The fee-reporting debate takes a detour

The State of California’s proposed bill on private equity fee reporting comes from good intentions; but it creates difficulty at a time when LPs and GPs are just getting comfortable with the ILPA template.

When the Institutional Limited Partners Association’s chief executive officer Peter Freire told an audience of fund managers at the beginning of the year that general partners should adopt the organization’s fee reporting template or regulators would get involved, he wasn’t too far from the truth.

Freire evoked the possibility that federal bodies like of the US Securities and Exchange Commission could step in and impose their own way of asking GPs to report fees and expenses uniformly to investors.

Right on cue, just a few weeks after Freire’s speech at Private Equity International’s CFOs and COOs Forum, legislators entered the debate. The California legislature introduced Assembly Bill 2833, which would require public retirement systems to ask each alternative investment vehicle in which it has commitments to make disclosures regarding fees and expenses. Systems would also have to disclose that information at least once annually at a meeting open to the public. According to the bill, the requirements would be for fund contracts entered into, amended or extended on or after January 1, 2017. The information required would include management fees, carried interest, expenses paid to the vehicle, the fund manager, or related parties, and the gross and net internal rate of return of each fund since inception.

Some would call this a positive development: a reassertion of the need for a uniform fee and expenses reporting system with private equity firms. However, it may well have unintended consequences. The main problem with AB 2833 is that it doesn’t offer a specific methodology to achieve its goal, leaving it to the discretion of each pension plan to interpret it and to come up with its own format. As a result, it could add a layer of complexity to an already complex issue.

Historically California – like New York – has reacted more dramatically to industry developments than other states (remember Pay-to-play?). Imagine if it sets a precedent and each state decides to jump into the fee reporting debate in the same way. GPs could easily be looking at 50 different ways of reporting, a nightmare for private equity firms. California pension plans, realizing this, are suggesting changes to AB 2833.

The California Public Employees’ Retirement System, which supports the efforts of ILPA and began adopting the ILPA fee reporting template in late January, also supports AB 2833 in principle. But it has suggested several modifications to minimize the negative effects that the bill could have on the pension system’s operations.

One of the other problems with AB 2833, as CalPERS sees it, is the fact that it includes in its scope funds being amended, forcing GPs to renegotiate reporting requirements in agreements that can be at least 10 years old. This could force CalPERS to abstain from amendments that are in its best interest.
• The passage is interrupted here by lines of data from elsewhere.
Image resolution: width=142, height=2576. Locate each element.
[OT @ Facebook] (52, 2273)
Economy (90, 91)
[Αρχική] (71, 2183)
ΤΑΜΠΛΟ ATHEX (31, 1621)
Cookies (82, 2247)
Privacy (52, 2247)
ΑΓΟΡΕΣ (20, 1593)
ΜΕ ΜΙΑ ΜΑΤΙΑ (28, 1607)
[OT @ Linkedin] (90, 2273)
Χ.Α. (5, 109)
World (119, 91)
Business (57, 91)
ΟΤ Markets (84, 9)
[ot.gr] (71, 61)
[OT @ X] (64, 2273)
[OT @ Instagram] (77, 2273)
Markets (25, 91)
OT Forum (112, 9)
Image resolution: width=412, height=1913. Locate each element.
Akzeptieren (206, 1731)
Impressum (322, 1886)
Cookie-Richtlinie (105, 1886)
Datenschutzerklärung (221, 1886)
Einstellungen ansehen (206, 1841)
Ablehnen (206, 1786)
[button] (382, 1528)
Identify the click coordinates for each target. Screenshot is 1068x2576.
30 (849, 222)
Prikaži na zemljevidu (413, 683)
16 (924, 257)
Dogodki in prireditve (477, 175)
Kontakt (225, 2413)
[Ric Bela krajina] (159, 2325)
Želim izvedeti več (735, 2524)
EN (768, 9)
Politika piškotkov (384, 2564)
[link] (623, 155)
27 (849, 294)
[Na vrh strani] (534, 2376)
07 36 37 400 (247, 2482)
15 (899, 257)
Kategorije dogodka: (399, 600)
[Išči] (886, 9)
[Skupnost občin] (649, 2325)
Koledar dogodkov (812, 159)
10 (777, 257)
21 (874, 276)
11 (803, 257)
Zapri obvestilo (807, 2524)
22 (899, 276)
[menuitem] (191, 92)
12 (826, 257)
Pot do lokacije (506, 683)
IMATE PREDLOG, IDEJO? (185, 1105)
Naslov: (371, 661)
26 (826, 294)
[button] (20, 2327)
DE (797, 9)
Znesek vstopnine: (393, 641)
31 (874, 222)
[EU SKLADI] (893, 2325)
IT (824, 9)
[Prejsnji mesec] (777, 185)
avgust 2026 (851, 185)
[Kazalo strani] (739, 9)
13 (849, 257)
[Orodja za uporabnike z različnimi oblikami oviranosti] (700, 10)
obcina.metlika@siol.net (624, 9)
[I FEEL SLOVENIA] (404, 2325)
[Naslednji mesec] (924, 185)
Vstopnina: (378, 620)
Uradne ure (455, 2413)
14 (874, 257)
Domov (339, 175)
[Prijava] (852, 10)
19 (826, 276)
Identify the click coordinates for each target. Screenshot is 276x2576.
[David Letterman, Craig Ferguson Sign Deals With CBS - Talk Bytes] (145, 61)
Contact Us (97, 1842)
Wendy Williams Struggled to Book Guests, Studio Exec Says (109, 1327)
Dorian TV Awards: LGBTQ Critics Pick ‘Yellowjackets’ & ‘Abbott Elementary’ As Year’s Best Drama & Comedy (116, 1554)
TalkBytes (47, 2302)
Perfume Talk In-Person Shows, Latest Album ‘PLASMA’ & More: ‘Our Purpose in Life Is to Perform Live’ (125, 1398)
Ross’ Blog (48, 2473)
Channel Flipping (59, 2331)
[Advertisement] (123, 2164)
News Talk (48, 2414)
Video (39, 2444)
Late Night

The pension also noted that blending the reporting of carried interest with certain management fees and expenses would be inconsistent with its reporting practices and those of most other LPs.

Overall, adopting AB 2833 as is would lead to increased costs and, says CalPERS, lower investment returns due to retirement systems being precluded from backing private equity firms that refuse to agree to the disclosures.

Several private equity funds are already excluding California pension plans due to disclosure requirements. AB 2833 would increase the number of funds with such restrictions, as noted by the Los Angeles Fire and Police Pensions, which is opposing the bill in its current form.

The California State Teachers’ Retirement System hasn’t yet made a state on the bill, which it will discuss at its June board meeting.

There’s no such thing as a perfectly drafted piece of legislation and there is still room for discussion and modification. Let’s hope that the state of California takes these concerns into account, at the very least for the benefit of retirement plan participants.